Selected excerpt:

◇ ◇ ◇ ◇

Applying ethical considerations in the planning and design phase of a study requires optimal study design. All involved in clinical research have a responsibility to promote high-quality clinical trials in order to provide evidence to guide medical decisions. (Friedman et al 2015), weighing the balance of risk vs benefit, consideration of patient confidentiality as well as plans for impartial oversight of informed consent procedures.
Study Question Section
The question addressed by a clinical trial should be important enough to justify possible adverse effects of the treatment that will be administered. A study design that cannot answer the biological question is unethical. Studies that pose unimportant questions are unethical as well, even if they pose minimal risk. What marketing question would have enough benefit to justify risks to subjects? What about situations where there is an approved and available therapy?
The study question also involves the choice of the study population. Which population can answer the question? Does the potential benefit outweigh the risk of these study subjects? Is the selection just?
ethical considerations of respect for persons, beneficence, and justice imply three requirements for the conduct of research, namely, informed consent, disclosure of the risks and benefits, and the appropriate selection of research subjects. Applying ethical principles also requires optimal study design, a balance of risk, and benefit for study participants, consideration of patient privacy, impartial oversight of consent procedures.
Study Sites Section
The choice of the study population is also related to the place(s) the trial will be conducted. There is greater generalizability and potentially faster enrollment if a trial is conducted in multiple and varied geographic locales. The concept of justice should be applied--is the location selected due to prevalent disease and relevance of the results? Or for sponsor conveniences such as lower cost and fewer administrative and regulatory burdens? Is the standard of care in this country less than optimal care and thus event rates higher? What obligations do the trial sponsors have to the participants or to residents of the country once the trial is complete? Will the treatment be available in this locale once the trial is complete?
Randomization Section
Some physicians and patients feel that it is inappropriate to base a patient's treatment on chance, as is done in a randomized clinical trial. Some feel that the physician is obligated to have a preference, even when the evidence does not favor any particular treatment. Randomization is justified when there is relative ignorance (collectively) about the best treatment. The situation in which there is genuine uncertainty as to the best available therapy is called equipoise. (Piantadosi 2005)
Patients and physicians with firm preferences for treating a particular disease, even those based on weak evidence, should not participate in a clinical trial involving that disease. Patients with strong convictions about preferred treatments are likely to become easily dissatisfied with randomization to a treatment in the clinical trial. Physicians with strong convictions could bias the clinical trial in a different direction, especially if they are not “blinded” to treatment assignment.

◇ ◇ ◇ ◇

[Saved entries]
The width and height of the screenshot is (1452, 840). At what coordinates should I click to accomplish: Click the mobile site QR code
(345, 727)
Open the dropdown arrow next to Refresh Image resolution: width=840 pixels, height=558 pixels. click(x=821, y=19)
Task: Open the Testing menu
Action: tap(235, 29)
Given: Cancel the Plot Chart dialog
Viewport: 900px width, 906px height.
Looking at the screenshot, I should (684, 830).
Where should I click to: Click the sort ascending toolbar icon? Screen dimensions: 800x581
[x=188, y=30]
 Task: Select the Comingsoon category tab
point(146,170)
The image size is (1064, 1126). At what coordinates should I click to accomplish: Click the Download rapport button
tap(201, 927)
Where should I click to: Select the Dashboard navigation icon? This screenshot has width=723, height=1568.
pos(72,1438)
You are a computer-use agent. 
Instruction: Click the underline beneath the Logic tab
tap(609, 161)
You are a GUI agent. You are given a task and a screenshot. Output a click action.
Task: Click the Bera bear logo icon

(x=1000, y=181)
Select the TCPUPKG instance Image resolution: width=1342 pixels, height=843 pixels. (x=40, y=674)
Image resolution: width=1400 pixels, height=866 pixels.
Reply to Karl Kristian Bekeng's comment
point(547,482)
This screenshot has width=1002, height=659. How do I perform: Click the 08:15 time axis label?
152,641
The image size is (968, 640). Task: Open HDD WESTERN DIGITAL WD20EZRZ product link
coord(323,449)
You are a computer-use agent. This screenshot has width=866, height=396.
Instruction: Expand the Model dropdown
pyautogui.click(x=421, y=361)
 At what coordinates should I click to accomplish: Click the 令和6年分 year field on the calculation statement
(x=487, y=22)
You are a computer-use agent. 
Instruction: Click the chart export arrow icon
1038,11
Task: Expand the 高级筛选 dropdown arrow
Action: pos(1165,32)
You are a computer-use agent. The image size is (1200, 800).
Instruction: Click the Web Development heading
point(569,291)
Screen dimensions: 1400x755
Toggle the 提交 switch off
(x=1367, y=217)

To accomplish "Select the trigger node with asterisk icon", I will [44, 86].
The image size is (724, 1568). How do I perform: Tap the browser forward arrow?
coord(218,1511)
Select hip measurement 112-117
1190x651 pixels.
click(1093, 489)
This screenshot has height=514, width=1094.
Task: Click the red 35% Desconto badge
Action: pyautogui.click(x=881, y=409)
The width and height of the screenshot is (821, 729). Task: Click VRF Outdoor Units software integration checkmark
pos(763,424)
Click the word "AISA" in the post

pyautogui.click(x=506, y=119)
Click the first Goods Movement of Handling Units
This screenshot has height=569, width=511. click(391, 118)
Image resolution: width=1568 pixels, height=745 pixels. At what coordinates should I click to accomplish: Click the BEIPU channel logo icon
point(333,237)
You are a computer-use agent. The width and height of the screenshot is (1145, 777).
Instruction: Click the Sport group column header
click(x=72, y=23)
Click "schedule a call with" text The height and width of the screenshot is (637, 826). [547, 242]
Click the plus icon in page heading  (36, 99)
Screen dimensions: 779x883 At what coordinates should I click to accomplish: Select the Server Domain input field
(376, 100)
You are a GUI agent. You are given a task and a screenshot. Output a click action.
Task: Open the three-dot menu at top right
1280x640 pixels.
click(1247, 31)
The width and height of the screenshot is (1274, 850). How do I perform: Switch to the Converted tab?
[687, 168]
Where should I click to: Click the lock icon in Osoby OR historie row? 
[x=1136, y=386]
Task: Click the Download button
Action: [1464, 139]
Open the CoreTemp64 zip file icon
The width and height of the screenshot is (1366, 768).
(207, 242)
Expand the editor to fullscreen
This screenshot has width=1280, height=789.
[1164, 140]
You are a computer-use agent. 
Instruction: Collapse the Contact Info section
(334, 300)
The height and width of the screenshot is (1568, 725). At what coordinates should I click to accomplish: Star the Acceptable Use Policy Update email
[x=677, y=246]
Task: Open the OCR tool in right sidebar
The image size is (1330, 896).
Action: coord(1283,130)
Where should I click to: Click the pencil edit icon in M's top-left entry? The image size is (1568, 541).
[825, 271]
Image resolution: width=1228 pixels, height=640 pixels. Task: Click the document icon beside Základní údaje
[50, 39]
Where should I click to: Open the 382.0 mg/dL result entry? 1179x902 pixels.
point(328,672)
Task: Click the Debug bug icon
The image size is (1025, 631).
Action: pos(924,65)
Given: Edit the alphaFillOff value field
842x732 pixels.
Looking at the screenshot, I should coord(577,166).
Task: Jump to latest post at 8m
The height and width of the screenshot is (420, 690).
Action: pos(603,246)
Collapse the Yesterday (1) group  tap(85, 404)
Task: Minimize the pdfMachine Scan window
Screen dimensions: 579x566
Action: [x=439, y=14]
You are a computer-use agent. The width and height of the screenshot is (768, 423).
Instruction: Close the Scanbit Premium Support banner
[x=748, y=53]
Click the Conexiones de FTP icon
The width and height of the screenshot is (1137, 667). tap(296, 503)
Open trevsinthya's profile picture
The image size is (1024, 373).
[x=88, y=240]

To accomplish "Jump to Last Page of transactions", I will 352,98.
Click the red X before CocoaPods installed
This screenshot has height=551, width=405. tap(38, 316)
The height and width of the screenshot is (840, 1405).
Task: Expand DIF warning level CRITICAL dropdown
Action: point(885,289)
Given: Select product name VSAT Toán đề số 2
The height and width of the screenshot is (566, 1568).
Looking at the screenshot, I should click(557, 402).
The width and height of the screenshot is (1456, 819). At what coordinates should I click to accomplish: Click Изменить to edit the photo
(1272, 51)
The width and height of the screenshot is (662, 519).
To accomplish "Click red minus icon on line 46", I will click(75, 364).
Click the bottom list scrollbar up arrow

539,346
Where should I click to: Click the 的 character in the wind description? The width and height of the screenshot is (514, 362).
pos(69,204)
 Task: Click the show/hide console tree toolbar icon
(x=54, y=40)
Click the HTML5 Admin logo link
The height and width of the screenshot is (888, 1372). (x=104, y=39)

◇ ◇ ◇ ◇

Task directions:
Reproduce the stretch of the clinical trial ethics text from "ethical considerations of" through "of consent procedures." word for word.

Exercise solution:
ethical considerations of respect for persons, beneficence, and justice imply three requirements for the conduct of research, namely, informed consent, disclosure of the risks and benefits, and the appropriate selection of research subjects. Applying ethical principles also requires optimal study design, a balance of risk, and benefit for study participants, consideration of patient privacy, impartial oversight of consent procedures.